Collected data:
[Start of Attachment]

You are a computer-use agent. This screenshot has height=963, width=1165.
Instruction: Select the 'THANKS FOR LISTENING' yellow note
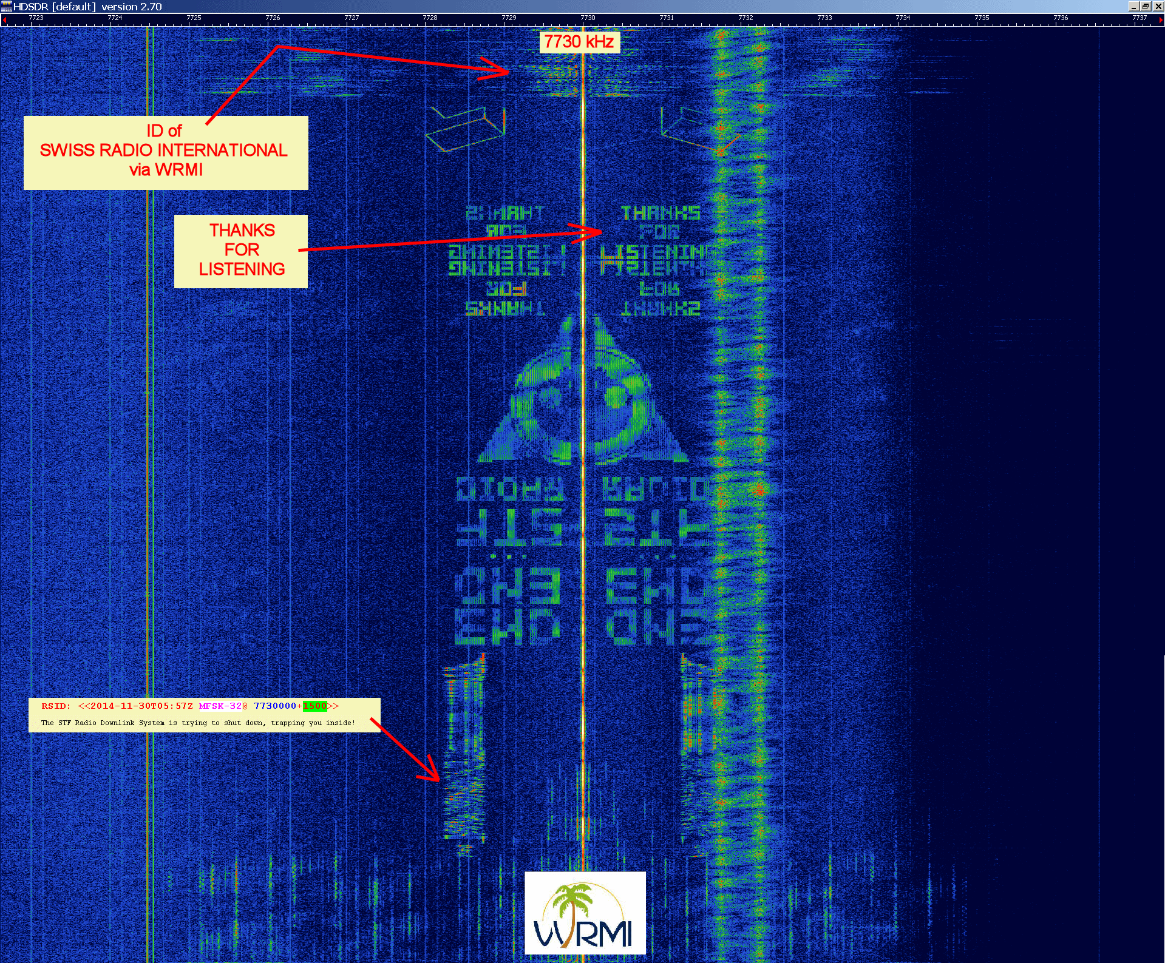click(x=241, y=251)
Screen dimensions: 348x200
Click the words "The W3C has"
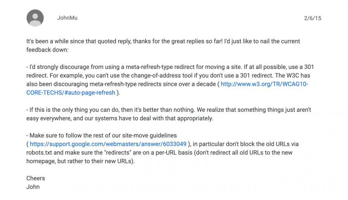click(x=293, y=76)
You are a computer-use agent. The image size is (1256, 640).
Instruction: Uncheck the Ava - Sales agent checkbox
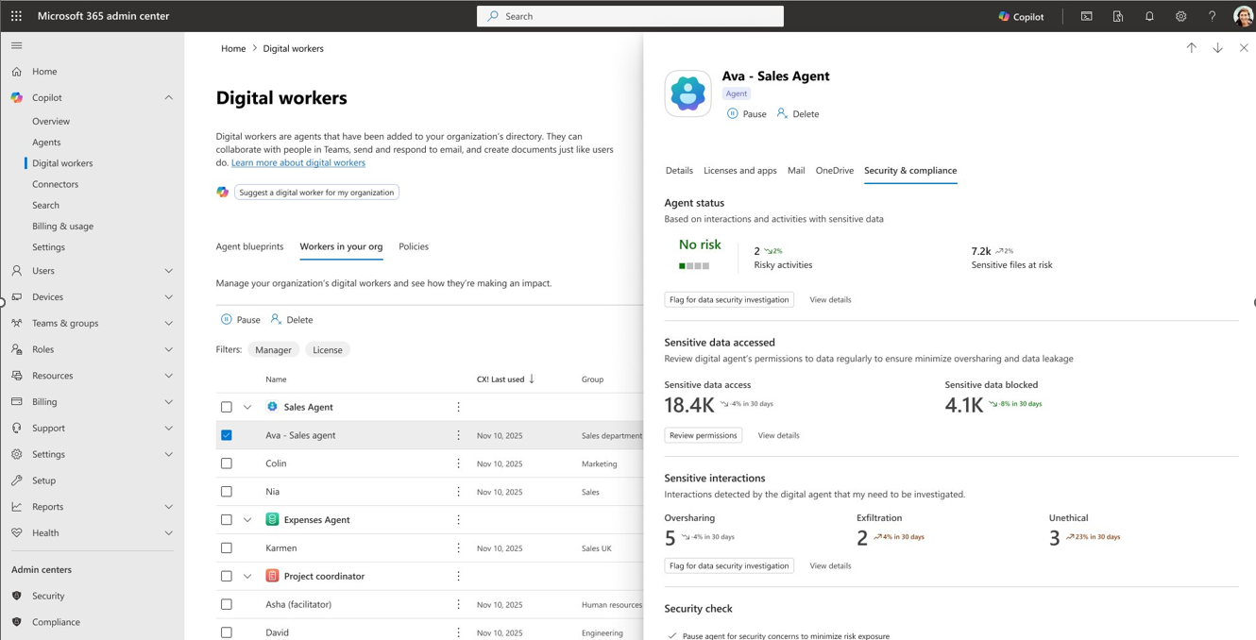pos(227,435)
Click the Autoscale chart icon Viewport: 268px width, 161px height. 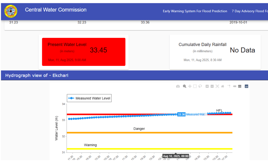pos(217,86)
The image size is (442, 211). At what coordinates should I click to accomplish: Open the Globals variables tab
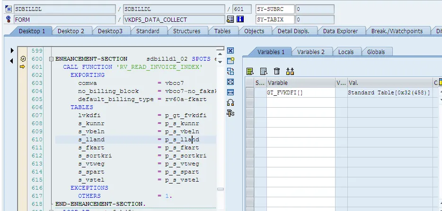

[End of Attachment]

YOUR INSTRUCTIONS: If a line in the entries above contains the word "image", copy it.

ANSWER SECTION:
You are a computer-use agent. The image size is (1256, 640).
The image size is (442, 211). At what coordinates should I click to accomplish: Open the Globals variables tab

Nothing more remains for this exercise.